A privately funded, nonprofit organization is creating a 3.2 million-acre wildlife sanctuary — American Prairie Reserve — in northeastern Montana, an area long known as cattle country.
But the reserve is facing fierce opposition from many locals because to build it, the organization is slowly purchasing ranches from willing sellers, phasing out the cows and replacing them with wild bison. Those private properties are then stitched together with vast tracts of neighboring public lands to create one giant, rewilded prairie. The organization has purchased close to 30 properties so far, but it needs at least 50 more.
“I see them coming in with big money, buying up ranches and walking over the top of the people who are already here,” says ranch owner Conni French. “For them to be successful in their goals, we can’t be here, and that’s not OK with us.”
She isn’t alone. Driving around, you see signs everywhere that say, “Save The Cowboy, Stop The American Prairie Reserve.”

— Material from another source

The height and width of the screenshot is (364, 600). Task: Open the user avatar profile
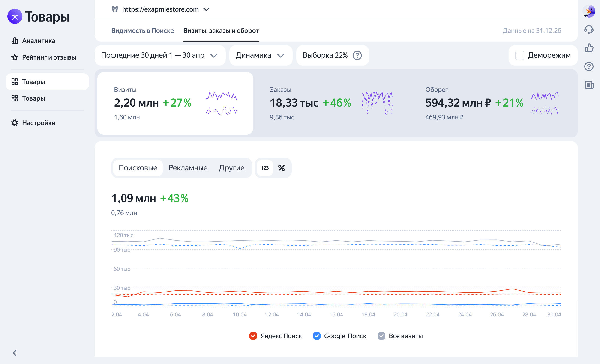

But the project’s efforts have garnered a lot of positive attention from those living outside northeastern Montana because, once it’s complete, it will be the largest wildlife sanctuary in the Lower 48 states — about 5,000 square miles, nearly the size of the Serengeti National Park in Tanzania.
A new kind of national park
Sean Gerrity, founder of American Prairie Reserve, is standing on one of the vast ranching properties his organization recently purchased. It looks like a miniature Grand Canyon — a panorama of deep, white canyons cut through by a wide, muddy river.
“What you’re seeing here is the incredible beauty of the Missouri River out in front of us,” he says. “Those beautiful cliffs and the raking light coming across in the afternoon.”
The project’s goal is to rewild this swath of the Great Plains and return all the animals that lived on this landscape more than a century ago, before white settlers arrived. Wolves, grizzly bears, thousands of genetically pure, wild bison.